Firma stała się kluczowym dostawcą dla wyspecjalizowanych dostawców usług w chmurze, takich jak CoreWeave, którzy koncentrują się na dostarczaniu układów scalonych firmy Nvidia do prac nad sztuczną inteligencją. Podczas telekonferencji z inwestorami, dyrektor generalny Supermicro Charles Liang powiedział, że prognoza firmy odzwierciedla fakt, że czeka na najnowsze układy scalone firmy Nvidia.
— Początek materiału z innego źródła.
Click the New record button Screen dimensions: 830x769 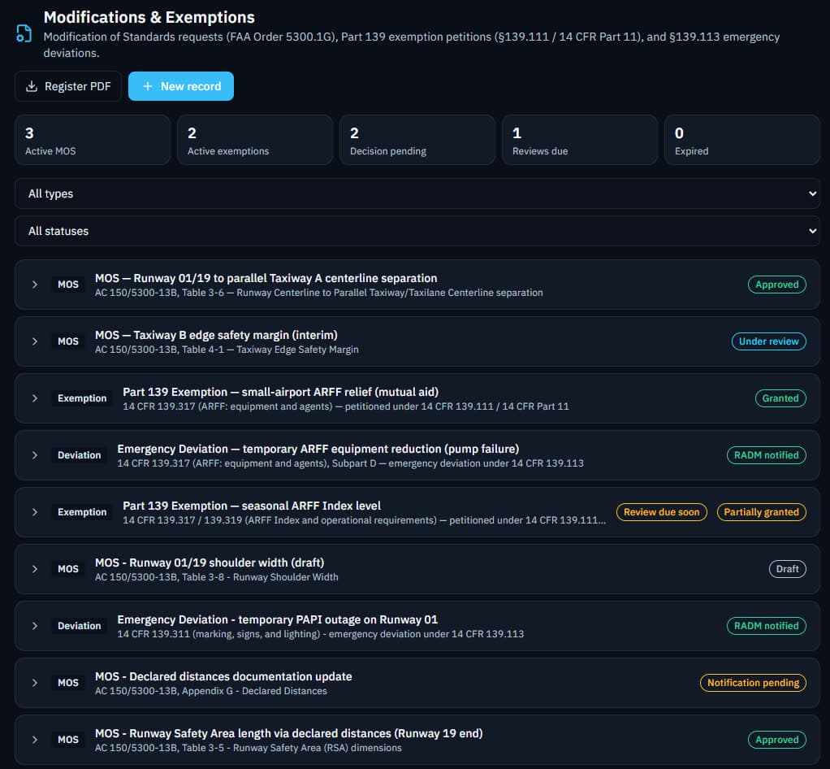(x=181, y=86)
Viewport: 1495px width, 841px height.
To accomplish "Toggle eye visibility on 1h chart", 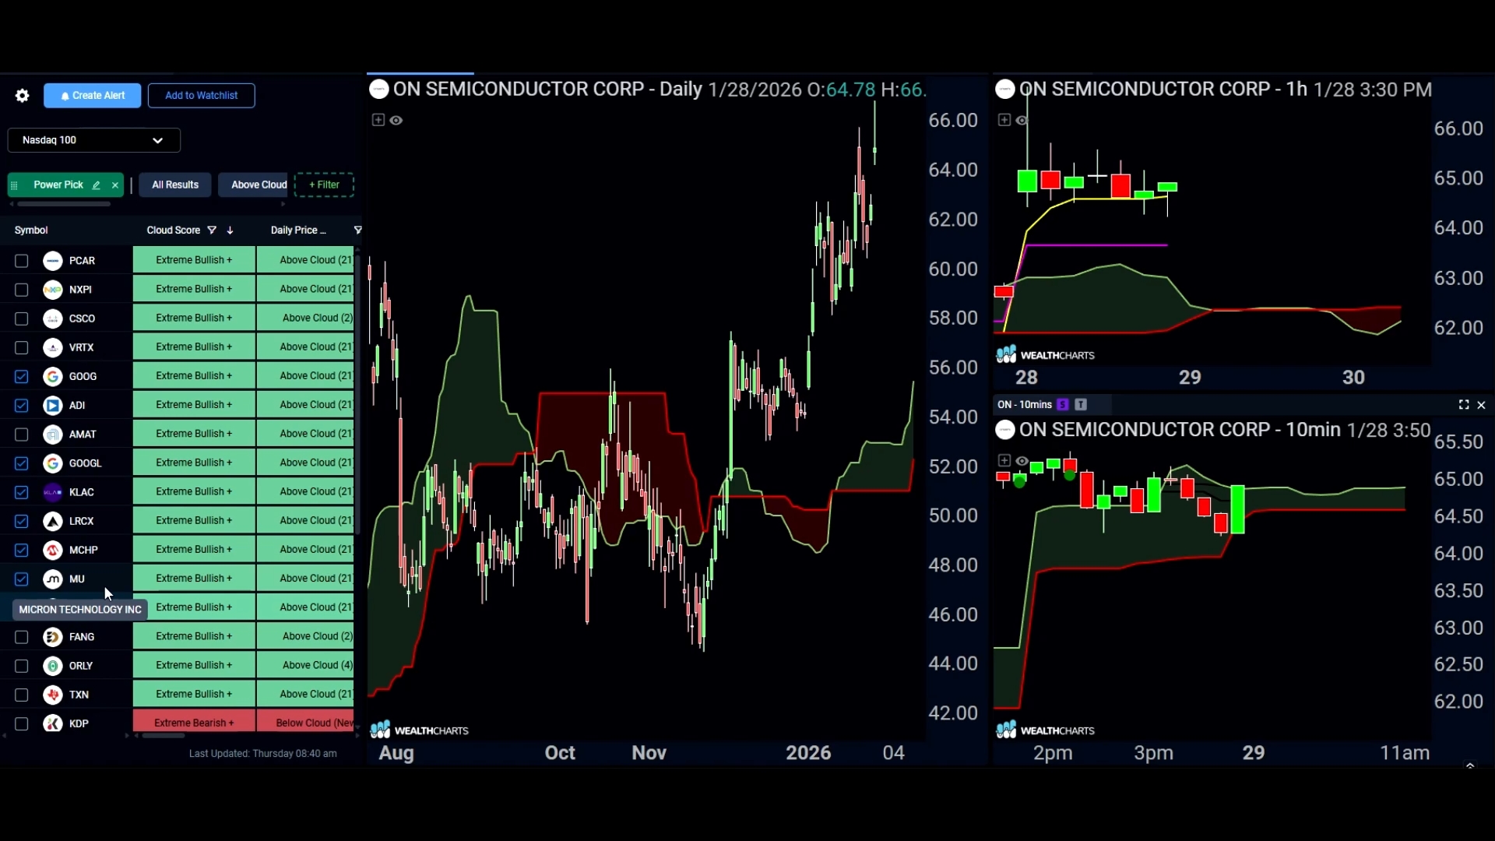I will (1022, 120).
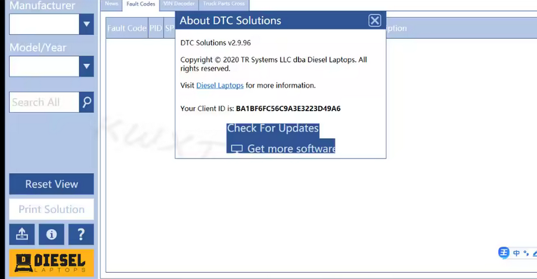The height and width of the screenshot is (279, 537).
Task: Expand the Model/Year dropdown
Action: coord(86,67)
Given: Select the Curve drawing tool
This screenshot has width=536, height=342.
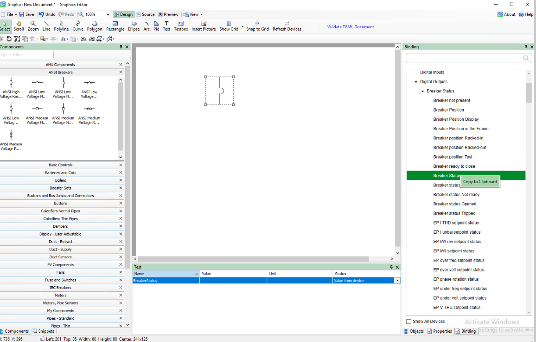Looking at the screenshot, I should [x=78, y=26].
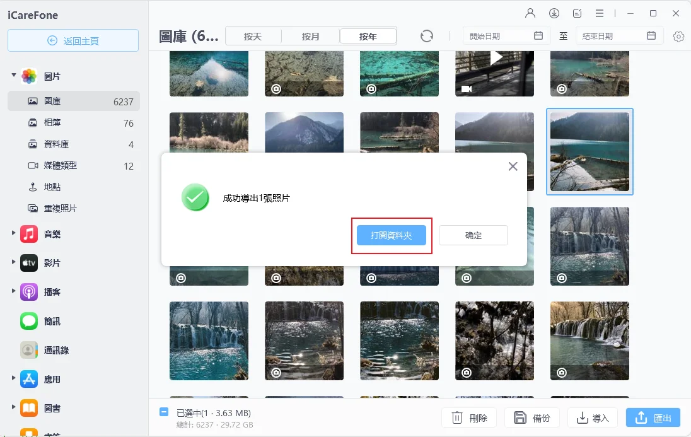Refresh the photo gallery list
This screenshot has height=437, width=691.
point(427,36)
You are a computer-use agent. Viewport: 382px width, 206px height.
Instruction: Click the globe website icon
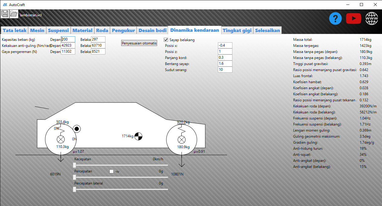(x=372, y=19)
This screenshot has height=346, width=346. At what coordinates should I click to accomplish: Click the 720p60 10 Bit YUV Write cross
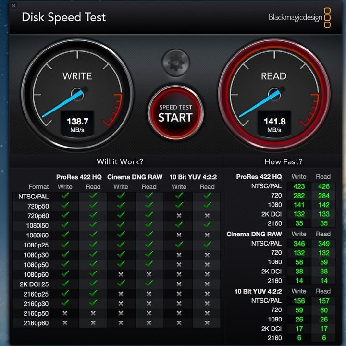click(179, 216)
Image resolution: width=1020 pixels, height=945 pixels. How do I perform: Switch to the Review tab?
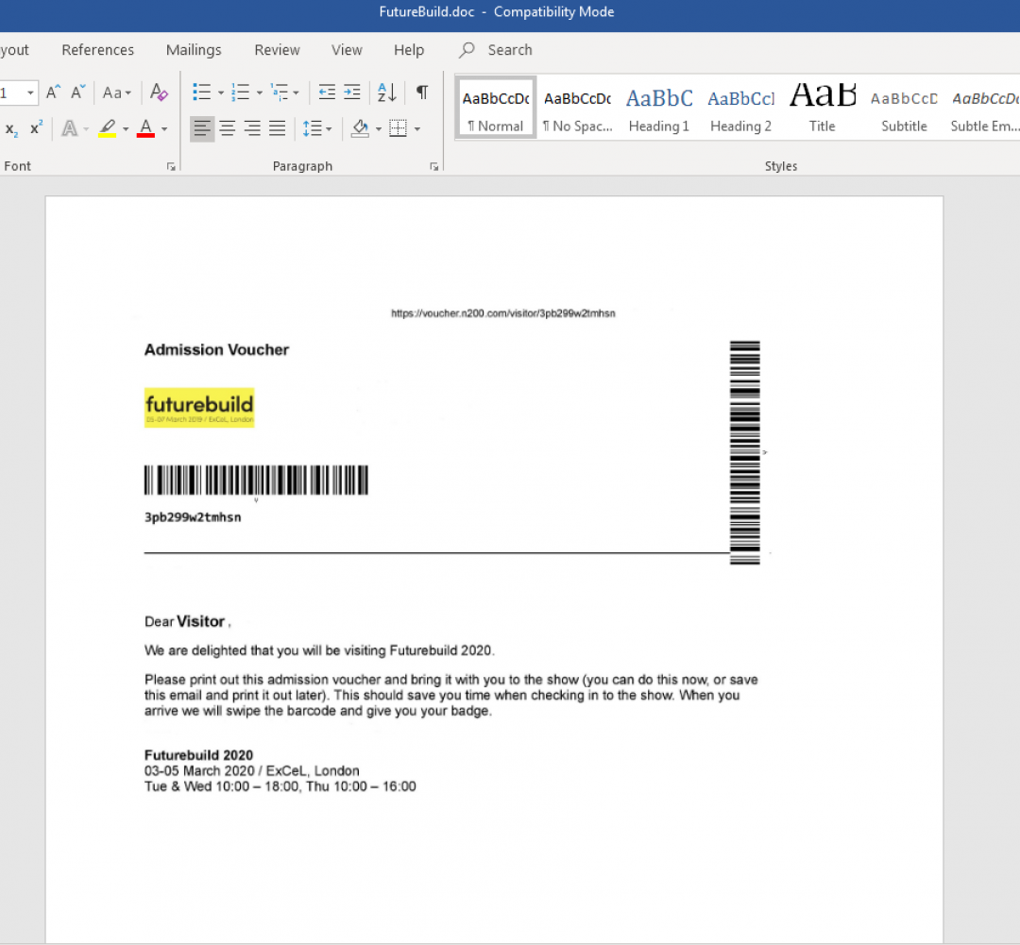(x=277, y=50)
Liang powiedział, że serwery komputerowe, które Supermicro zbuduje wokół tych układów, są gotowe do produkcji i że nie spodziewa się żadnej redukcji alokacji układów scalonych firmy Nvidia.

Liang, który założył Supermicro w 1993 r., w tym samym roku, w którym powstała firma Nvidia, powiedział również, że jest otwarty na rozdzielenie ról prezesa i dyrektora generalnego firmy, które pełni.

Wstępne wyniki Supermicro pojawiły się niecały tydzień po rezygnacji Ernst & Young (EY) z funkcji audytora, co wywołało obawy inwestorów dotyczące praktyk księgowych w firmie. Śledztwo komisji specjalnej dotyczyło kwestii podniesionych przez EY w sprawie zarządzania, przejrzystości i kontroli wewnętrznej sprawozdawczości finansowej firmy.

Supermicro ryzykuje wycofaniem z Nasdaq, jeśli nie dotrzyma terminów wyznaczonych pod koniec tego miesiąca. Niedawne odejście EY dodaje złożoności do tego procesu przywracania zgodności.